After the record-setting flight, Post wanted to open his own aeronautical school, but could not raise enough financial support because of doubts many had about his rural background and limited formal education. Motivated by his detractors, Post decided to attempt a solo flight around the world and to break his previous speed record. Over the next year, Post improved his aircraft by installing an autopilot device and a radio direction finder that were in their final stages of development by the Sperry Gyroscope Company and the United States Army. In 1933, he repeated his flight around the world, this time using the auto-pilot and compass in place of his navigator and becoming the first to accomplish the feat alone. He departed from Floyd Bennett Field and continued on to Berlin where repairs were attempted to his autopilot, stopped at Königsberg to replace some forgotten maps, Moscow for more repairs to his autopilot, Novosibirsk, Irkutsk for final repairs to the autopilot, Rukhlovo, Khabarovsk, Flat where his propeller had to be replaced, Fairbanks, Edmonton, and back to Floyd Bennett Field. Fifty thousand people greeted him on his return on July 22 after 7 days, 18 hours, 49 minutes - 21 hours less than his previous record, and he was given a second ticker-tape parade in New York.

In 1934, with financial support from Frank Phillips of the Phillips Petroleum Company, Post began exploring the limits of high-altitude long-distance flight.

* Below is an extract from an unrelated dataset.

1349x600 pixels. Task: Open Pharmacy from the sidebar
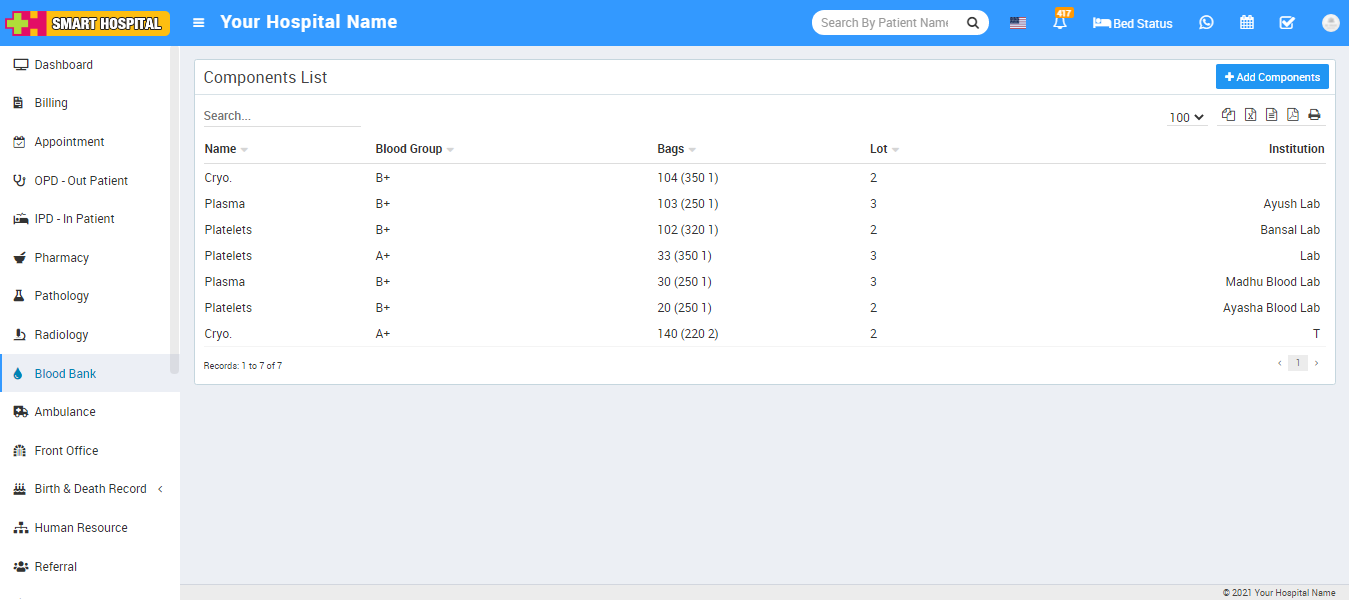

The Winnie Mae's cabin could not be pressurized, so he worked with Russell S. Colley of the B.F. Goodrich Company to develop what became the world's first practical pressure suit. Three pressure suits were fabricated for Wiley Post; only the final version proved successful. The first suit ruptured during a pressure test. The redesigned second suit used the same helmet as the first but when tested was too tight and they were unable to remove it from Post, so they had to cut him out thus destroying the suit. The third suit was redesigned from the previous two.
 
The body of the suit had three layers: long underwear, an inner black rubber air pressure bladder, and an outer layer made of rubberized parachute fabric. The outer layer was glued to a frame with arm and leg joints that allowed him to operate the flight controls and to walk to and from the aircraft. Attached to the frame were pigskin gloves, rubber boots, and an aluminum-and-plastic diver's helmet. The helmet had a removable faceplate that could be sealed at a height of 17,000 ft, and could accommodate earphones and a throat microphone. The helmet was cylinder-shaped with a circular window. In the first flight using the suit on September 5, 1934, Post reached an altitude of 40,000 ft. above Chicago. Eventually flying as high as 50,000 ft, Post discovered the jet stream and made the first major practical advances in pressurized flight.